+++ Input data

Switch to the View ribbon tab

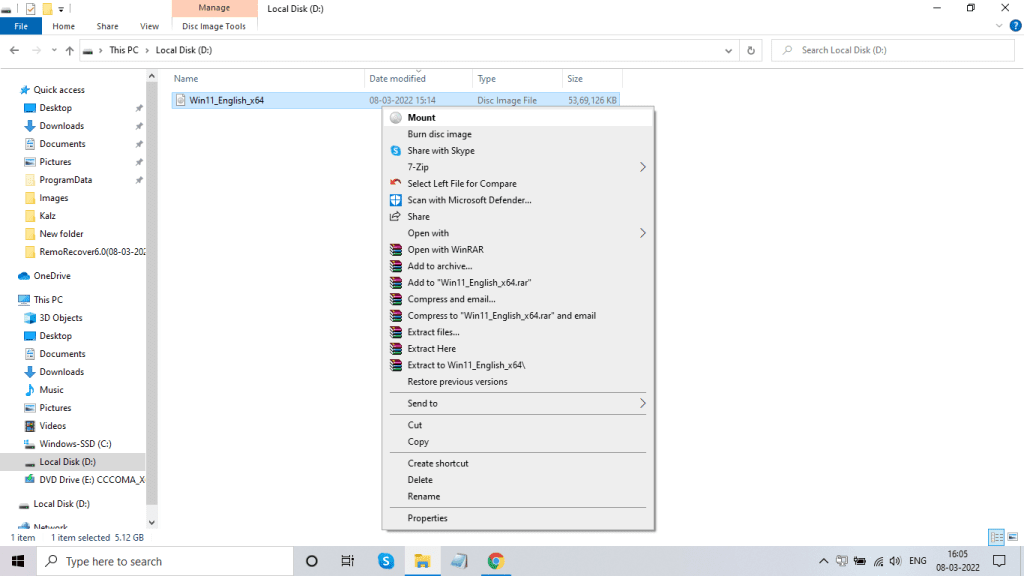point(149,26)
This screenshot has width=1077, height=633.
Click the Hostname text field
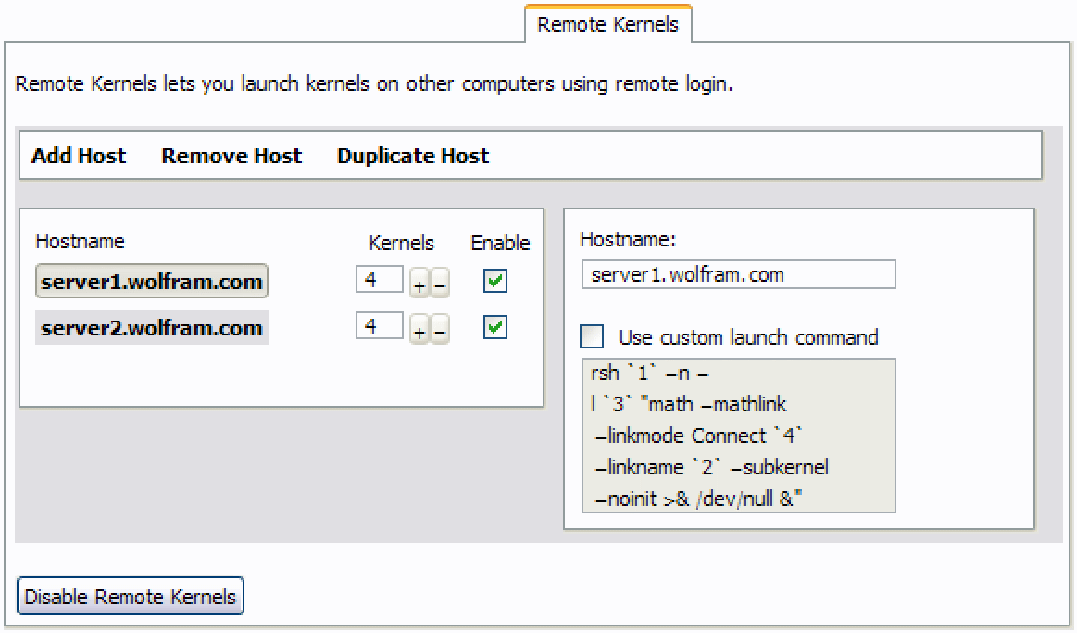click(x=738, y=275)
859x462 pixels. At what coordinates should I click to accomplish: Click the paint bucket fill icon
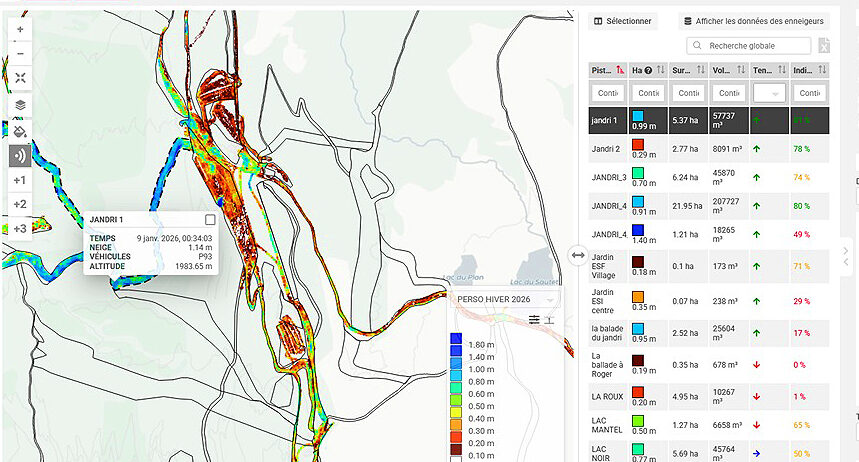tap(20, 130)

++++++
+++ Input data

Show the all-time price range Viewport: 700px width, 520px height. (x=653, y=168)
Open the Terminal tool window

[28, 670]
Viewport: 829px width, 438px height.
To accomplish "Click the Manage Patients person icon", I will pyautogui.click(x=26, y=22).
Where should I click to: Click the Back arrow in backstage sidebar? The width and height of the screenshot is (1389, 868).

++++++

→ Problem to solve: Filter the material for the word "screenshot" and copy each matching line.

→ Reply:
This screenshot has width=1077, height=633.
Where should I click to: Click the Back arrow in backstage sidebar? The width and height of the screenshot is (1389, 868).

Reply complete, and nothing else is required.